Begin Exercise input
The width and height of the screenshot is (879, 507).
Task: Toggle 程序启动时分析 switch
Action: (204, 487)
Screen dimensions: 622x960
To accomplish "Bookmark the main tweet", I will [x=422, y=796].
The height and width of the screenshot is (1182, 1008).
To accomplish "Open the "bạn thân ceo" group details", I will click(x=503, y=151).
End Exercise input
Begin Exercise input
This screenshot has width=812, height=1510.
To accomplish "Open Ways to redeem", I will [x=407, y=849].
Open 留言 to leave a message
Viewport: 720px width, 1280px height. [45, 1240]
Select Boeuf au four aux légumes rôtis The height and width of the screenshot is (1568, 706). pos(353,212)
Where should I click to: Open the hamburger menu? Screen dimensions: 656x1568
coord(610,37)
End Exercise input
Begin Exercise input
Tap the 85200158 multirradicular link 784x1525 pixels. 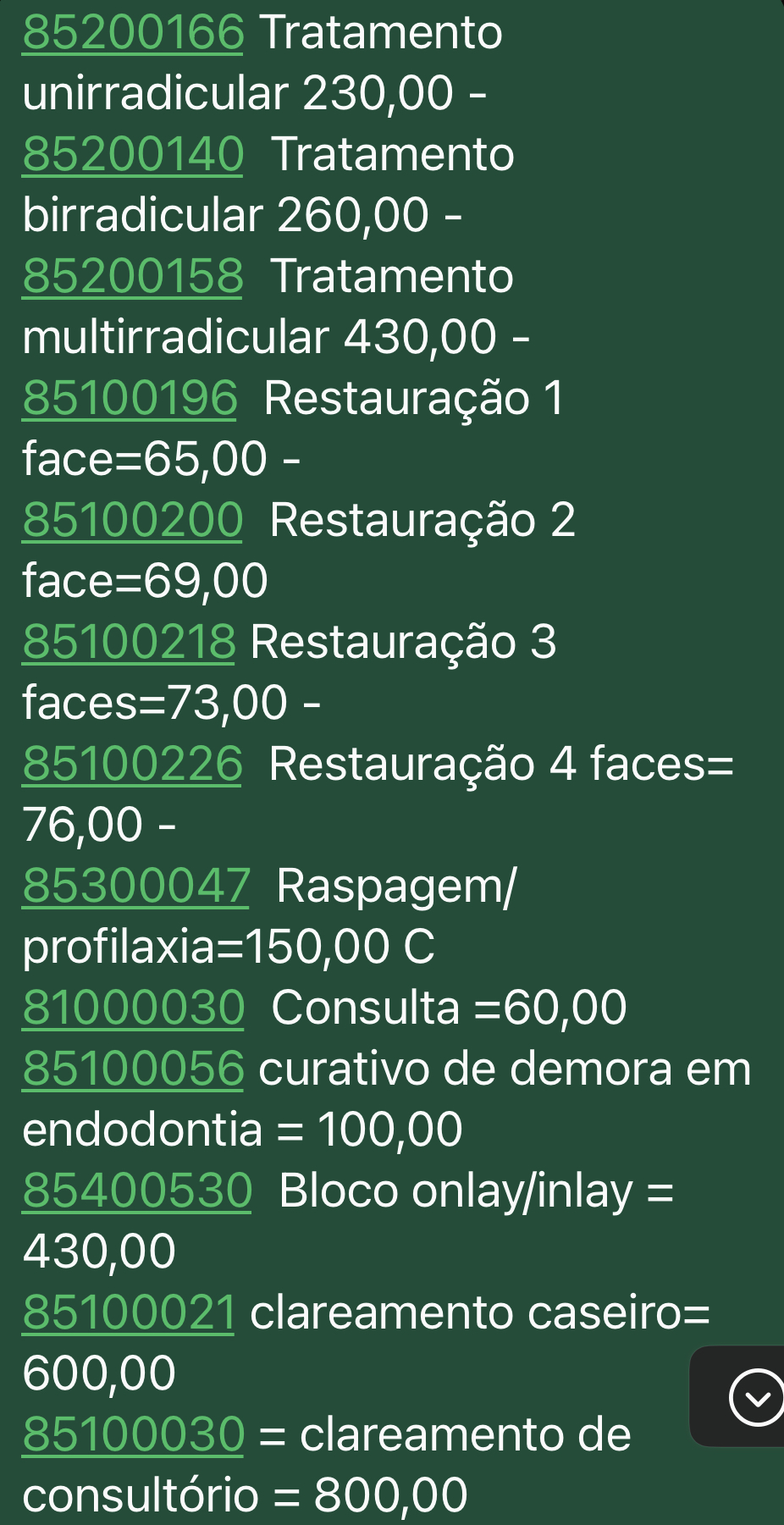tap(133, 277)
End Exercise input
Please reproduce only the records that open with the line containing "The width and" and close with the line containing "will [x=422, y=796].", swapping "Screen dimensions" for "Display size" and leaving everything else unchanged.

The width and height of the screenshot is (879, 507).
Task: Toggle 程序启动时分析 switch
Action: (204, 487)
Display size: 622x960
To accomplish "Bookmark the main tweet", I will [x=422, y=796].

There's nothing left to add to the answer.